The biggest mistake?

I think not starting list building early enough was the most foolish and dump thing I ever did when I started blogging. SEO, Social Media and other platforms I rely on can change anytime without my consent. My list is the only asset that’s fully mine.

Every subscriber on my list now represents 2 things for me;

1.Source of income
2.Source of traffic

So the bigger my list, the more traffic I can get and the bigger the money I can earn too. So If I understood this in the very beginning, my list would have been bigger. Yes! I lost so many opportunities to grab my visitors’ email addresses.

So if you are reading this post as a newbie who hasn't got a list, my recommendation is to start building one as soon as now. If you don’t understand the reason now, you will sometime in the future.”

Chris Hodgeman of MavSocial 

Chris Hodgeman“The biggest mistake we made initially was producing lots of content however we should have focused on producing more in-depth and longer (1500 words) content less frequently. A great piece of content requires lot of research and that is pretty hard to do if you are trying to write 4 or 5 posts per week. Once we reduced the amount of content we were producing but increased its quality then we found the overall traffic to our blog increased and we got better SEO results as well.” 

Kelli Cooper of Live Life Made To Order 

Kelli Cooper“First off, thanks so much to you ,Sue, for asking me to participate. I am honored you were interested in getting my thoughts on this oft-asked question.

If I had to name the biggest mistake I made, it was getting out of alignment energetically with my goal of building a successful blog. As someone who has studied the law of attraction and the mental aspect of success pretty extensively, I have seen firsthand the core of creation lies in what we think, feel and believe, and not in what actions we take.

Because this blog was so important to me, and I was using it as a platform to eventually launch my life coaching services—which I have actually done at this point—that knowledge kind of flew out the window for a bit, and I often took action from a place of force or fear. I felt that I had to take certain actions, lest I could not grow my traffic, gain readers, and what have you. And, this didn't make me feel that great, and the results reflected this.

The more I focused on doing things that felt good to me, and working on directing my mental energy on my success and shifting limiting beliefs, the more ‘movement’ I saw in my external experience. Surely actions will be taken to build our blogs, but success will come in the easiest and most joyful way when we take actions that feel good to us, that resonate with us.

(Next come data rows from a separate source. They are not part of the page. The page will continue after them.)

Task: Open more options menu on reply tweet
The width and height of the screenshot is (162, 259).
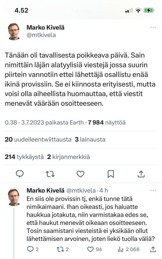Action: click(x=153, y=190)
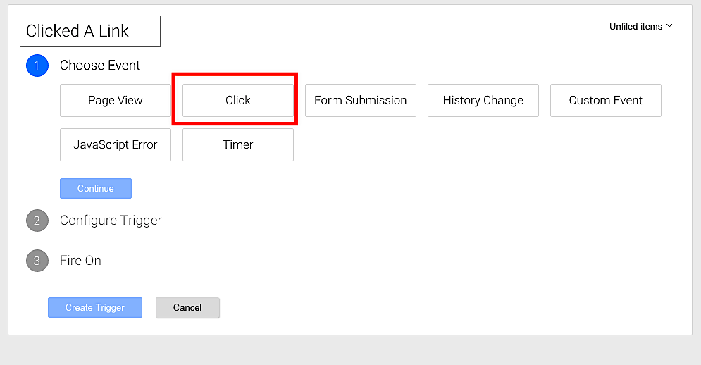Expand the Fire On step
The height and width of the screenshot is (365, 701).
(x=80, y=261)
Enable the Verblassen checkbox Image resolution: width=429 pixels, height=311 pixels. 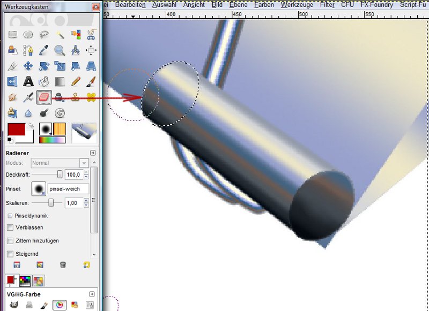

There is a lot of value in learning about what other bloggers did to become successful, but don’t adopt strategies that don’t feel good to you. When we do this, we get in the way of what we hope to create, and slow things down. When we act from a place of inspiration and resonance, we get so much more while doing a lot less! It is pretty amazing.” 

Andrew M. Warner of Shade of Info

Andrew M Warner“I thought about this question for a while as I remembered all the mistakes I made within my first year of blogging. And they were plenty.

Sure, I could say that I didn't focus on an email list or that I tried to monetize my blog BEFORE I had a following. But, knowing what I truly know now, my biggest mistake is not guest blogging from the very second I started. And like many new bloggers, I was (1) scared and (2) afraid of giving away my best content to someone else's blog. But down the road, I learned those lessons.

But the reason I chose not guest blogging as my mistake was because guest blogging provides you so much opportunity than if you were to just blog regularly.

Need traffic? No problem. Just write a great guest post.

Want some subscribers? Sure thing. Write a great guest post and have a compelling offer, in your by-line, for them to go to your sign-up page.

Looking to building a brand? Write awesome guest posts and you'll have to look no further.

All can be achieved from guest blogging, because who knows how long it'll take by trying to blog on your own.

The last point I want to make is this. The thing I figured out the most was that , when you guest blog and have a successful post published on their site, they'll be eager to get you in front of their audience again. Which means more exposure for you and certainly more subscribers and traffic as well.”

Randy Hilarski of High Impact Media Group Panama 

Randy Hilarski

“The biggest mistake I made when I was a new blogger was not spending enough time on the distribution of my posts. Social is my SEO, so I need to distribute the content far and wide.”  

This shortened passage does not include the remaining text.